For the third time in five years, the U.S. Chemical Safety Board is headed to the Kanawha Valley for an investigation. Nearing the fourth anniversary of DuPont's fatal phosgene release, I can't help but wonder, would this have happened had the Hazardous Chemical Release Prevention Program (HCRPP) been implemented as recommended to West Virginia officials by the CSB and others not once, not twice, not three, but four times?
The answer is: Maybe. But once again, its significance resurfaces in the light of this new disaster.
The Hazardous Chemical Release Prevention Program would help prevent the release of hazardous chemicals and improve the way we respond to these events by performing annual third-party safety audits involving public health officials and other stakeholders in chemical safety.
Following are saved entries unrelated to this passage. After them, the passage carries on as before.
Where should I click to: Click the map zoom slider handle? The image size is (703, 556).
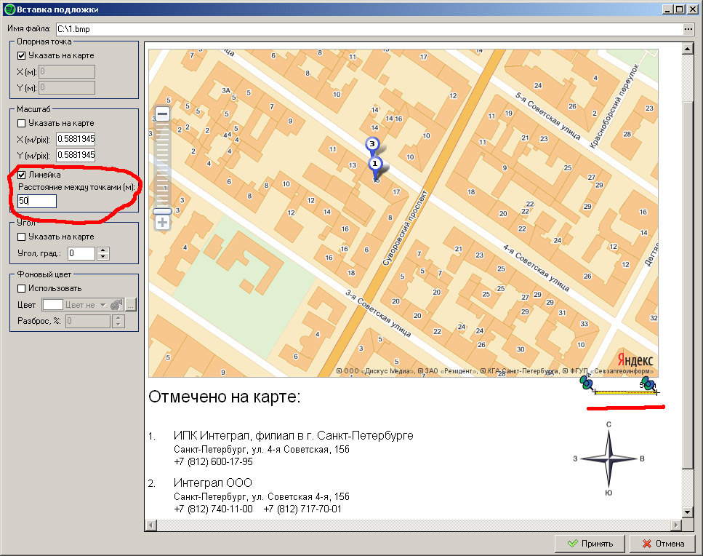click(x=162, y=210)
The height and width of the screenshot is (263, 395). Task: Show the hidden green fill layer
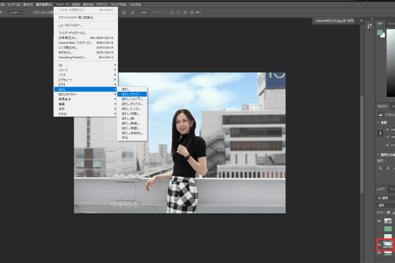[x=379, y=229]
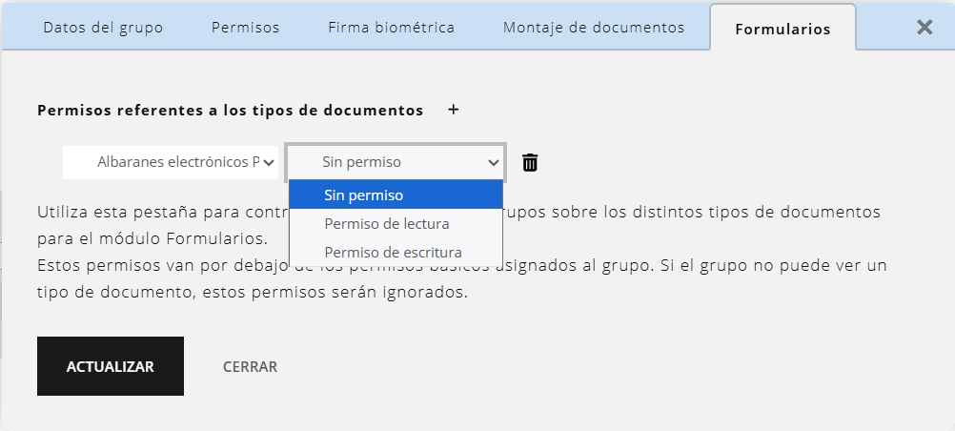Open the Montaje de documentos tab
This screenshot has width=955, height=431.
[x=594, y=27]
The HCRPP is modeled after the Contra Costa County, California Industrial Safety Ordinance (ISO). In California, it has minimized the severity of chemical incidents greatly. So why haven't we implemented it?
In June 2009, I recommended to the Legislature that we needed a bill modeling the Contra Costa County ISO when no major steps were taken to ensure public safety after the fatal 2008 Bayer CropScience explosion. The bill died in a study resolution.
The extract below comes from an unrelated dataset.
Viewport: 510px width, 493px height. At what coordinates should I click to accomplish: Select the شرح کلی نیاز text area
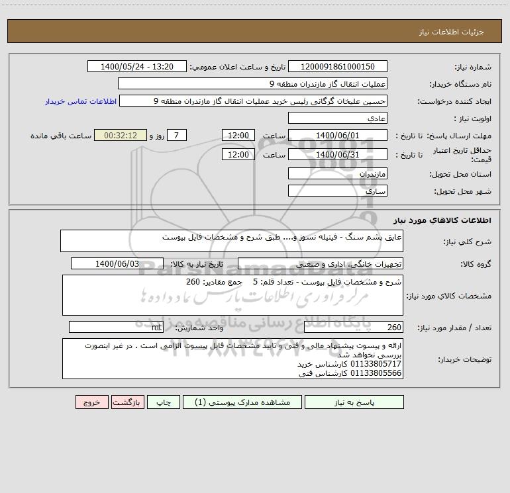[232, 241]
The second time a program like this was recommended was in January 2011 in the CSB's final report on the Bayer CropScience explosion in Institute that killed two workers. In the year between my recommendation and theirs, another worker died, this time at the DuPont facility during a January 2010 phosgene release.
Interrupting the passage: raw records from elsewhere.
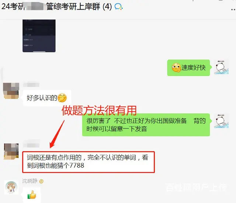
Task: Open the dark screenshot image thumbnail
Action: tap(39, 36)
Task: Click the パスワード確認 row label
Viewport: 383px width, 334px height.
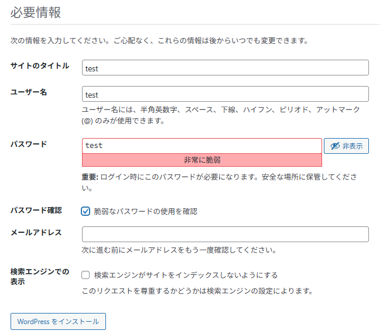Action: pyautogui.click(x=36, y=210)
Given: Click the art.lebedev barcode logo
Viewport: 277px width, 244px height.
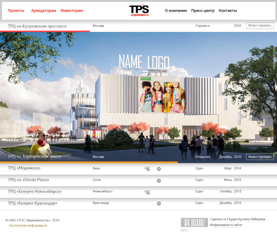Looking at the screenshot, I should 194,222.
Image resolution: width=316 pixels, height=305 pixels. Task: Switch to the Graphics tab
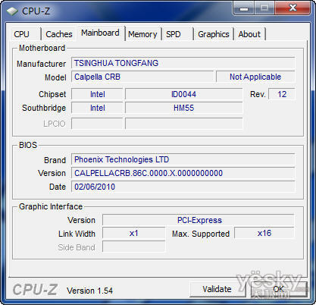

The CSB investigation on this incident prompted the third recommendation.
The fourth recommendation came directly from Chairman Rafael Moure-Eraso of the U.S. Chemical Safety Board in a Charleston Gazette opinion piece after the National Academy of Science released its report investigating the use of inherently safer technology and methyl isocyanate (MIC) storage at the Institute plant. What do you think the CSB is going to recommend this time?